В то же время ПМР оказался в фокусе противоречивых интересов в исторической политике.

В связи с ПМР и Балтийской цепью стоило бы особо отметить двух людей. Первый – это Эндель Липпмаа, возглавивший устремления прибалтийских союзных республик обнародовать ПМР на съезде народных депутатов СССР и затем признать его неправомочным. Именно по его предложению Горбачев позволил сформировать соответствующую комиссию (под руководством А. Яковлева), что внешне было в духе политики гласности и общего внутреннего курса страны на обновление. В то же время Горбачев прятал секретные протоколы к ПМР в кремлевском архиве, утверждая, будто они не найдены, и, очевидно, надеясь, что комиссии удастся замять этот вопрос. Второй человек – это Эдгар Сависаар, предложивший 14 июля 1989 года руководителям латвийского и литовского народных фронтов провести в ознаменование годовщины ПМР небывалую демонстрацию, связав столицы стран Балтии живой цепью, образованной взявшимися за руки людьми. Целью этой акции было оказание давления на Москву с тем, чтобы она как можно быстрее признала наличие секретных протоколов.

(Сохранённые записи)
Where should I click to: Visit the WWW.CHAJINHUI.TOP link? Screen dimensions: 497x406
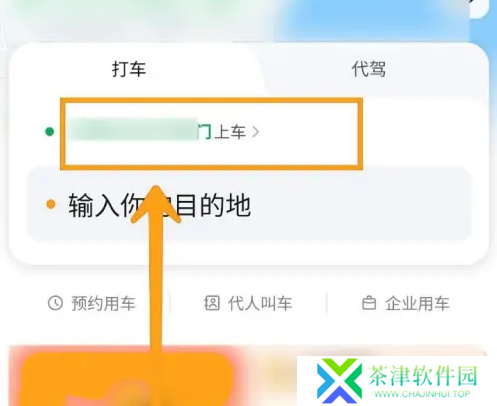[x=422, y=394]
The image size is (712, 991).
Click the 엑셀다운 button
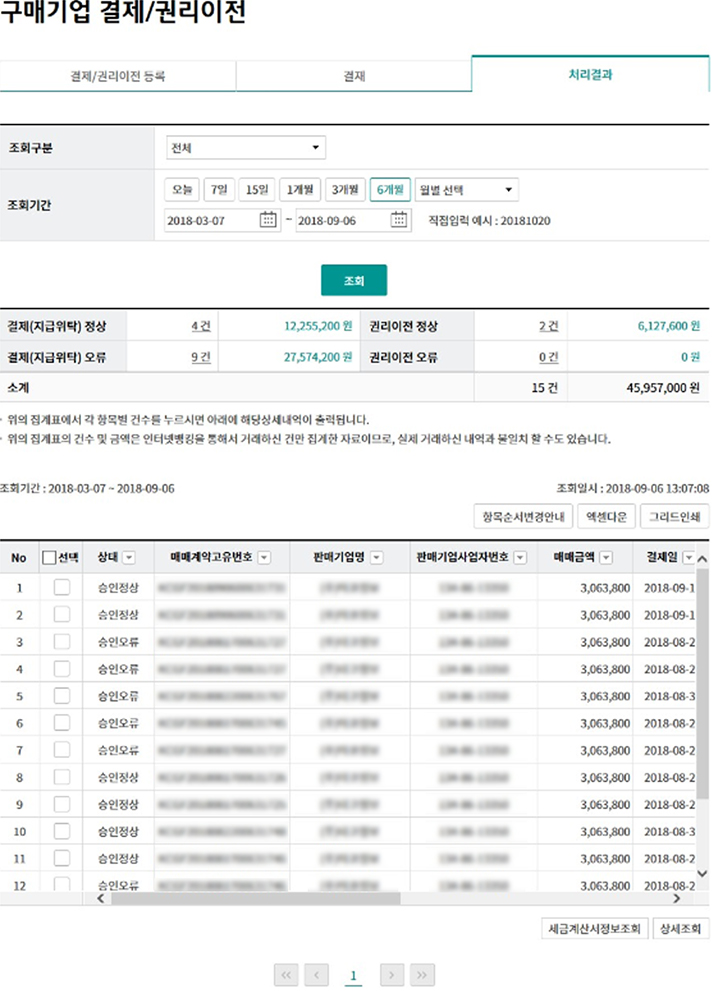(x=605, y=517)

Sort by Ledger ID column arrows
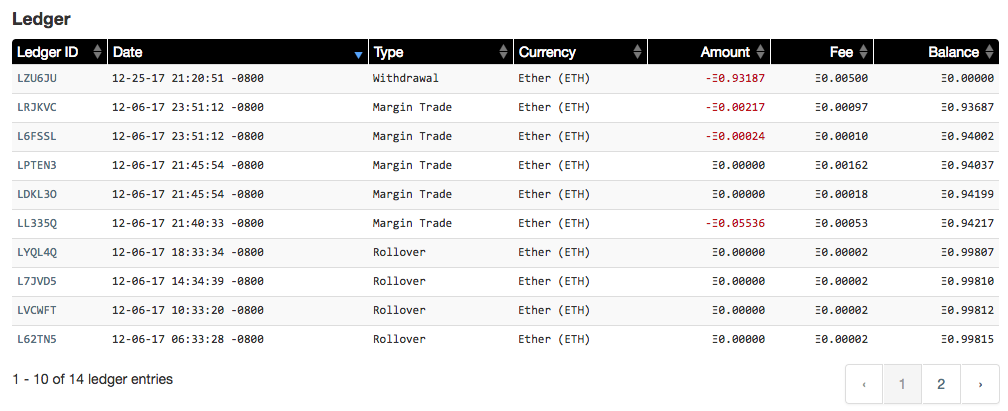pos(97,52)
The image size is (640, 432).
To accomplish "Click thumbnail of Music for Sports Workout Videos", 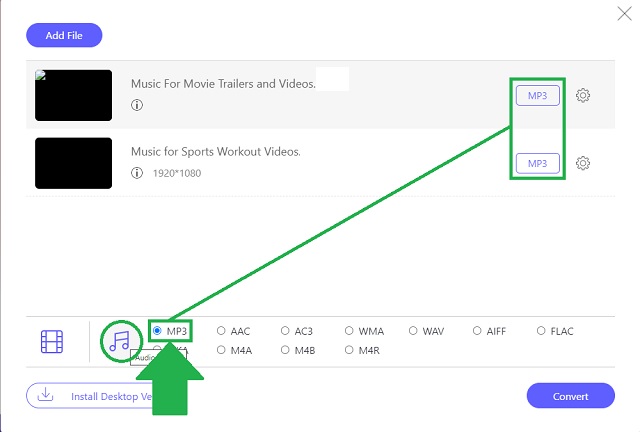I will pyautogui.click(x=73, y=163).
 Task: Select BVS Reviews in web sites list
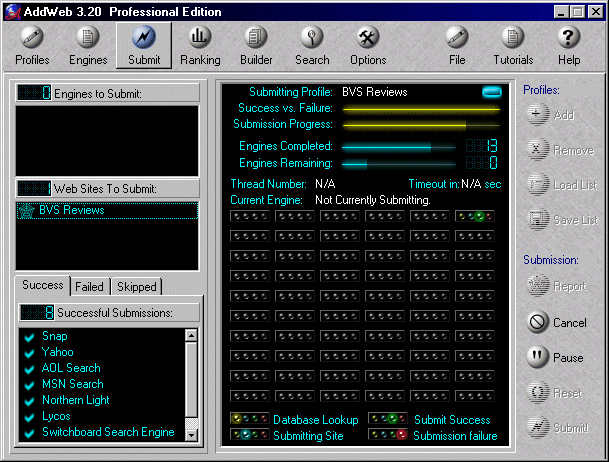pos(71,211)
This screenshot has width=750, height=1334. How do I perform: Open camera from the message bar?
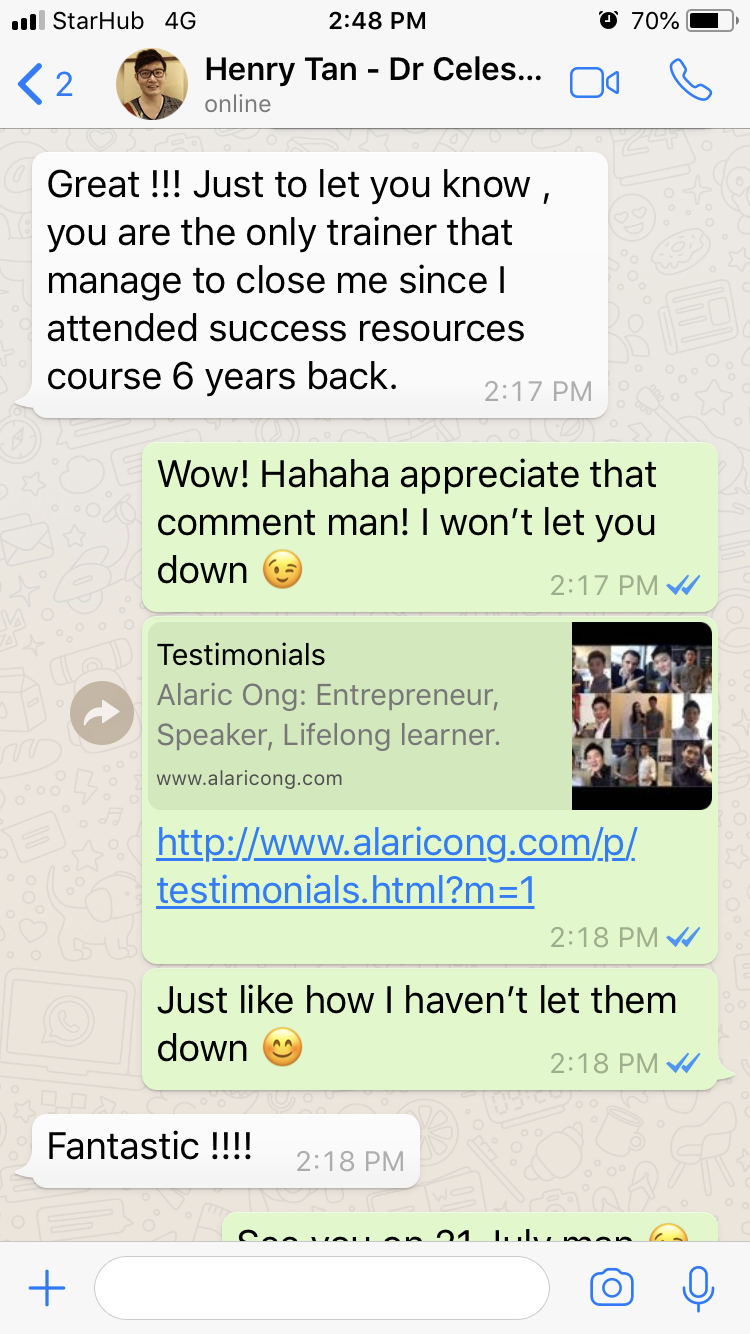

### Что нужно сделать
**a)** Проверьте по тексту о ПМР и Балтийской цепи три утверждения: (i) комиссию по ПМР возглавлял А. Яковлев; (ii) Горбачев сразу передал комиссии секретные протоколы к ПМР; (iii) Сависаар предложил провести демонстрацию руководителям латвийского и литовского народных фронтов. На каждое ответьте «да» или «нет» и приведите точную цитату, которая это решает.
**b)** Продолжите текст о ПМР и Балтийской цепи с места после его последнего предложения.

### Ответы к заданию
**a)**
(i) Да: «Горбачев позволил сформировать соответствующую комиссию (под руководством А. Яковлева)».
(ii) Нет: «Горбачев прятал секретные протоколы к ПМР в кремлевском архиве, утверждая, будто они не найдены».
(iii) Да: «предложивший 14 июля 1989 года руководителям латвийского и литовского народных фронтов провести в ознаменование годовщины ПМР небывалую демонстрацию».

**b)**
В то же время ПМР оказался в фокусе противоречивых интересов в исторической политике. Эстонский народный фронт поначалу требовал в комиссии Яковлева перевести проблему ПМР в международный контекст, но был вынужден отступить. Украина и Белоруссия, которые больше всех выиграли от ПМР, выступали категорически против новой интерпретации пакта. Литва, независимость которой внешне зависела от ПМР, также не была заинтересована во всестороннем раскрытии этой проблемы, поскольку территориальные аспекты секретного соглашения открыли бы для Вильнюса ящик Пандоры. Польская коммунистическая верхушка в течение многих лет пыталась обсудить с Москвой разные аспекты прошлого, особенно в связи с массовым расстрелом в Катыни, но, к счастью для литовцев, вопрос о Вильнюсе не поднимался. Подобное требование только лило бы воду на мельницу реакционных сил в Советском Союзе. По этим причинам Сависаар пообещал в Комиссии по ПМР, что осуждение ПМР не связано с отделением той или иной советской республики от СССР или с изменением границ.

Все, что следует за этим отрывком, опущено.